Мама была человеком железного здоровья и огромного жизненного напора. Если папа никогда не повышал голос, то о маме следовало бы сказать, что в редких случаях она его понижала. Это не всегда было признаком недовольства нередко это было не более чем проявление энергичной настойчивости. Как только мама приходила с работы, телефон начинал звонить. Это продолжалось по меньшей мере до одиннадцати. Значительная часть звонков никак не относилась к прямым маминым служебным обязанностям (правда, я никогда не знала, чем они ограничивались). Звонили потому, что неясен был диагноз; потому, что хотели показать больного какому-нибудь авторитетному консультанту; потому что не знали, как или куда больного лучше положить; потому что "скорая" не ехала. Звонили врачи, знакомые по работе, знакомые знакомых и совершенно чужие люди, которым кто-то из коллег или друзей посоветовал "позвонить Нине Борисовне".
Я уже упоминала выше, что мама не любила лечить. Когда болела я или папа, она вообще терялась. Тем не менее мама была сильным и, я думаю, даже незаурядным диагностом. Сейчас меня удивляет, как она обходилась без справочников (у нас дома была Большая медицинская энциклопедия, но ее читателем была вовсе не мама, а я, о чем - в свое время).

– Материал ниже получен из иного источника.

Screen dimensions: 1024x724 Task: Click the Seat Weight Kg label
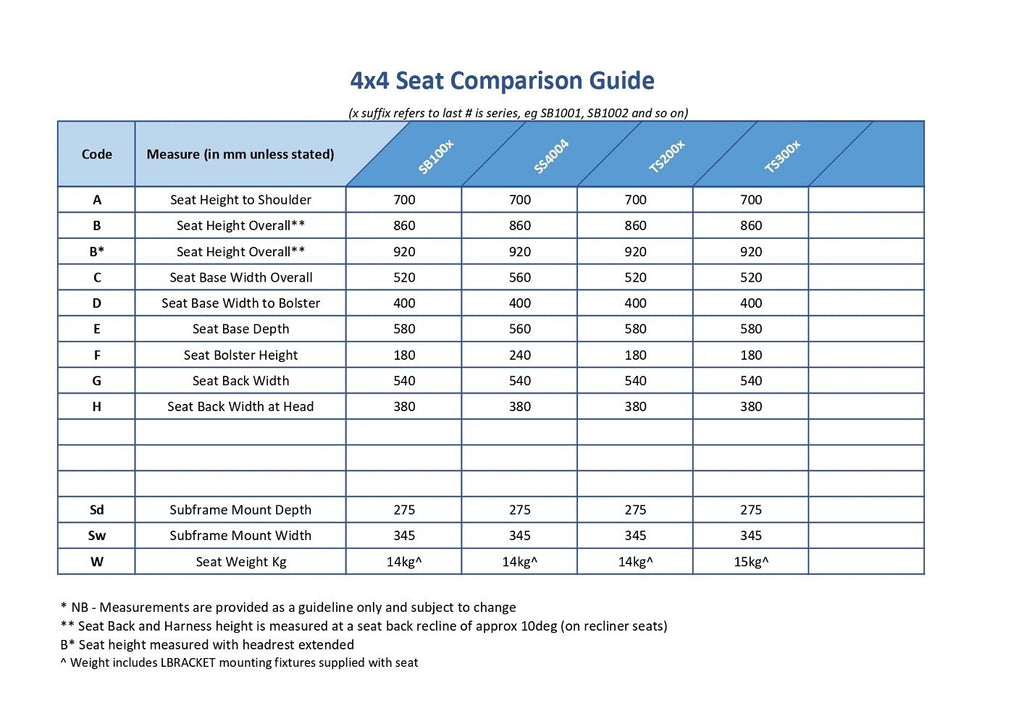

Будучи студенткой - т. е. в разгар гражданской войны и разрухи, - мама успела побывать на эпидемиях дифтерита и холеры, а также работать "на сифилисе" в санитарном поезде. Во время Отечественной войны, в эвакуации, мама занималась всем, кроме хирургии и акушерства, и, видимо, успешно. Об этом я, однако, знаю мало. Мои собственные впечатления о ее врачебной и прочей деятельности относятся к периоду после 1943 года.
Мамины разговоры с родственниками больного часто заканчивались коротким словом "везите!". Это был вердикт, не подлежащий пересмотру: шансов справиться с ситуацией дома он не оставлял. (Когда мамы уже не было в живых, я вдруг поняла, что в сходных ситуациях произношу это слово, в точности повторяя мамины интонации.) Теперь я понимаю, что мама обладала специфической памятью эксперта, способного мгновенно перебрать все когда-либо виденные им казусы и выбрать наиболее вероятный вариант.
Главным маминым орудием была истрепанная записная книжка. Заглянув туда, можно было подумать, что все лучшие московские врачи в тот или иной период были мамиными однокашниками или сослуживцами. Даже если бы мама была чистокровной русской, "дело врачей" никак не могло бы нас миновать.
На "Скорую" (из дому!) мама звонила примерно так:
"Подстанция? Соедините меня с центральной. Что значит - зачем? Это Локшина говорит. Центральная? Соедините меня с Шапиро! Что значит - не можете? Это Локшина из Боткинской. Да, жду. Леня? Леня, это Нина Борисовна. Да, Нина. Слушай, мне нужен наряд..." Шапиро был известный всей Москве начальник городской службы "Скорой помощи".
О московских больницах у мамы были свои представления. Когда человек по должности имел право на спецбольницу, а случай был серьезный, она говорила: "Ну да. Полы паркетные, врачи анкетные". Или (в мой адрес): "У Преображенского можешь где угодно полежать". Преображенский был крупнейший хирург-отоларинголог. В его отделении койки стояли впритык, чтобы поместить 12-15 человек в палату, рассчитанную на шестерых.